Die leveren de deelnemers vaak al aanzienlijke duurzaamheidswinst en financiële besparing op. Het gaat niet alleen om voor de hand liggende zaken als traditionele verlichting inruilen voor ledverlichting. Bij een van de zorginstellingen bleek dat hun warmteterugwinsysteem niet aangesloten was. De locatiemanager vertelde dat ze daar zonder dit project nooit achter gekomen zouden zijn, maar het bespaart hen nu een hoop energie en geld. En onze eerste deelnemer, een zorgboerderij, heeft in hun werkschuur de vloerverwarming uitgezet en drie infraroodpanelen opgehangen boven de werkplekken: die zijn nu comfortabel, zonder dat ze de hele schuur hoeven te verwarmen.”
Langere termijn
Voor de langere termijn hebben we bijvoorbeeld verduurzamingsplannen met deelnemers ontwikkeld om zorgwoningen aardgasvrij te maken, met verschillende scenario’s. Dat zijn dan de projecten waarvan de realisatie meestal buiten de periode van de nazorg valt, waardoor wij de afloop niet meer binnen het ontzorgingsprogramma meemaken.
Of we dan ook zeker weten dat de maatregelen uitgevoerd worden? Nee, en dat is ook geen verplichting. Maar gebouweigenaren laten echt geen goede plannen zonder reden op de plank liggen. Dit programma helpt kleine instellingen echt vooruit.”

GETOONDE GEGEVENS ▸
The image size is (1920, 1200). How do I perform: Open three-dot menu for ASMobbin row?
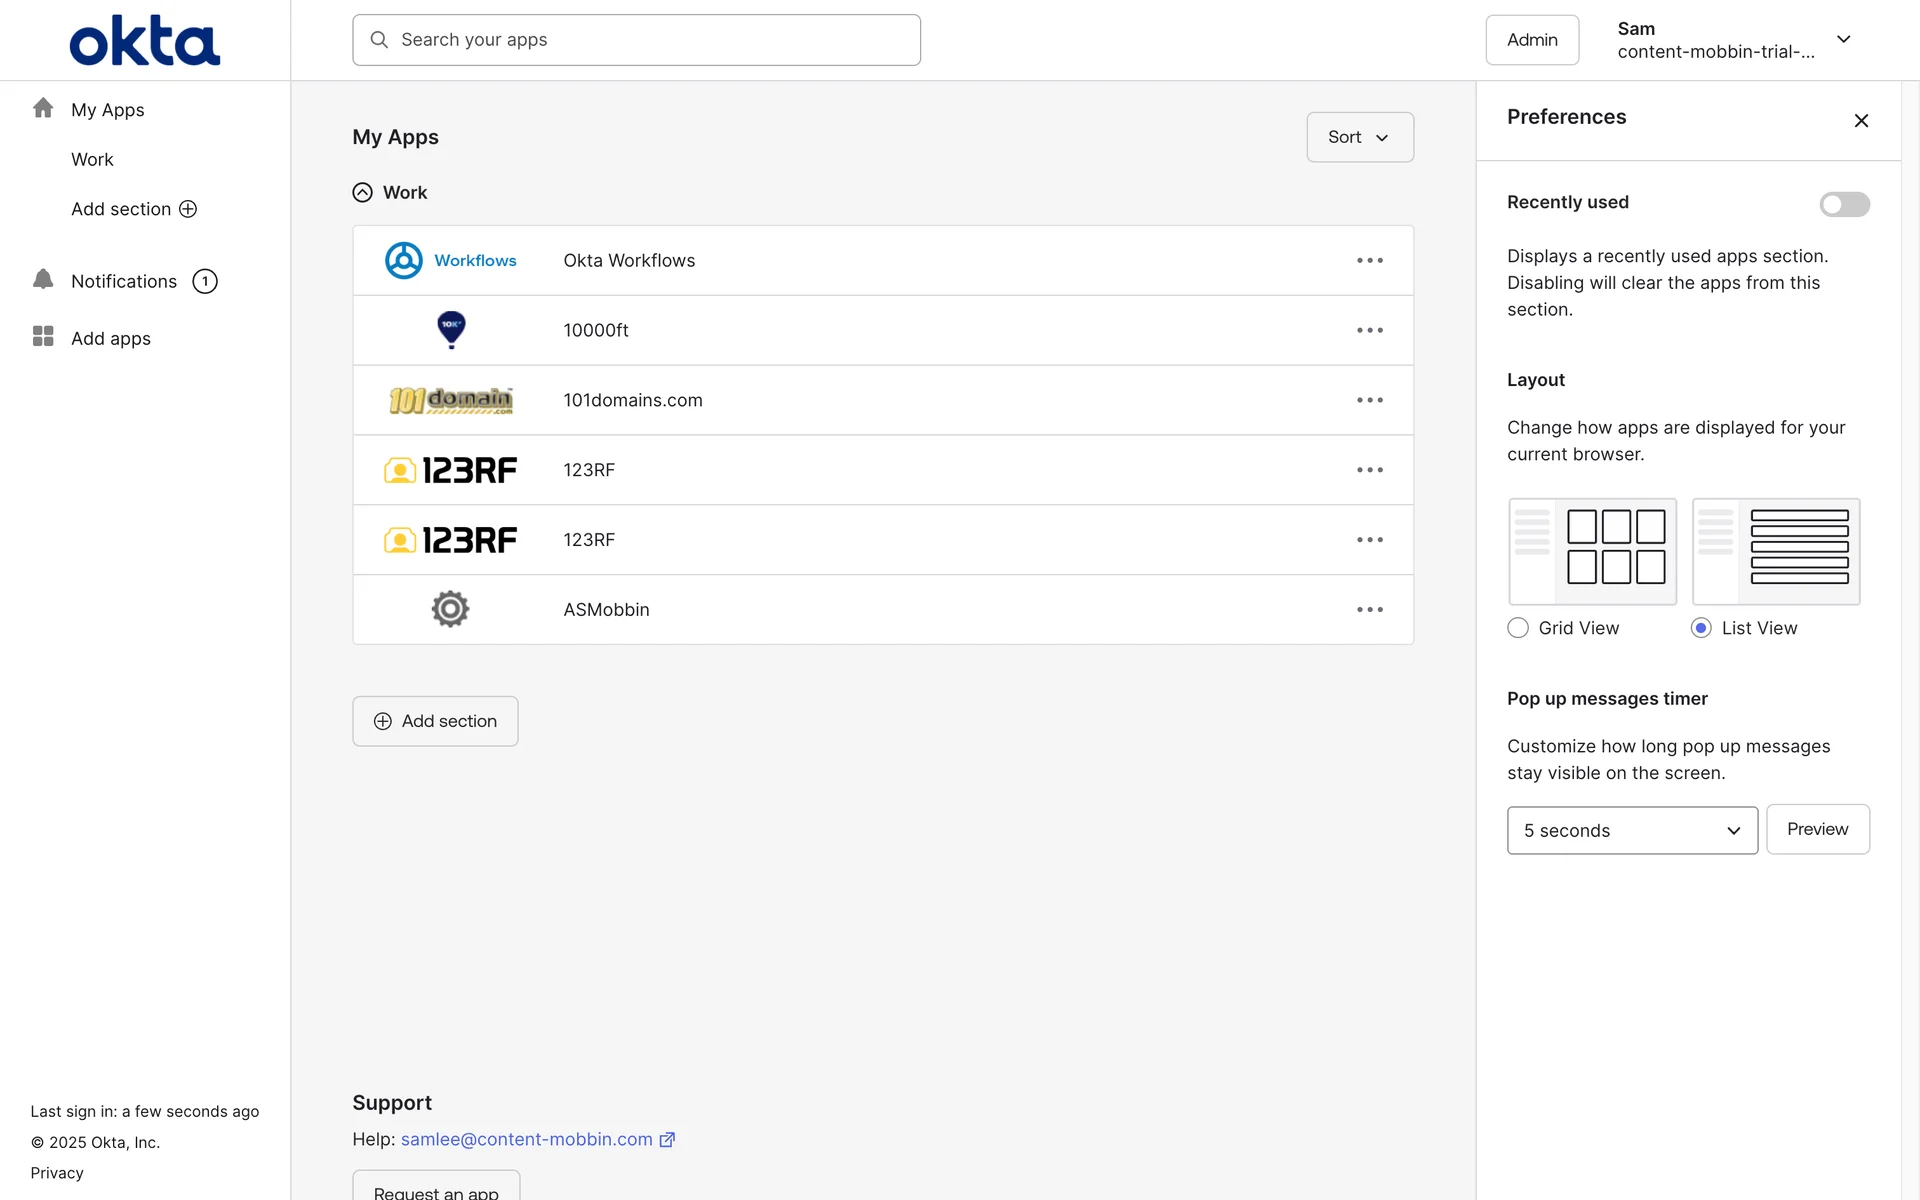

WAT TE DOEN ▸
1. Beantwoord deze vragen over de tekst over verduurzaming bij zorginstellingen:
(a) Welk systeem bleek bij een van de zorginstellingen niet aangesloten te zijn?
(b) Hoeveel infraroodpanelen hing de zorgboerderij op in de werkschuur?
(c) Met welk doel zijn voor de langere termijn verduurzamingsplannen gemaakt?
2. Schrijf de tekst over verduurzaming bij zorginstellingen verder vanaf het punt waar hij ophoudt.

ANTWOORDEN PER OPDRACHT ▸
1.
(a) Het warmteterugwinsysteem.
(b) Drie.
(c) Om zorgwoningen aardgasvrij te maken, met verschillende scenario's.

2.
Eindpunt
Het eindpunt is op zijn laatst de start van de uitvoering. “Het gaat nooit voorbij het moment dat de uitvoerder in zicht komt”, schetst Kirsten van Muijden. Wel zouden provincies nog nazorg kunnen bieden bij kleinere vragen en resultaten ophalen. Er zijn provincies waar de nadruk ligt op de eerste fase; in andere gaan ze meer voor de langere trajecten. Die zijn intensiever en duren langer.” Hoe zit het met de begeleidingscapaciteit? “In sommige provincies reguleren ze vraag en aanbod van begeleidingstrajecten door proactief contact op te nemen met een specifi eke doelgroep. Belangstellenden kunnen bij de provincie informeren of zij in aanmerking komen voor een traject.. (De QRcode naar informatie daarover staat onder dit artikel – red.). De provincie kan ook een indicatie geven van eventuele wachttijden.”
Deelname
Deelname aan het ontzorgingsprogramma is kosteloos. De kosten van (eventueel) uit te voeren maatregelen vallen niet binnen het programma. Het ontzorgingsprogramma is dus nadrukkelijk geen subsidie voor de uitvoering van maatregelen. Wel kunnen de adviseurs van het programma meedenken over relevante subsidieregelingen waar een deelnemer voor in aanmerking zou kunnen komen.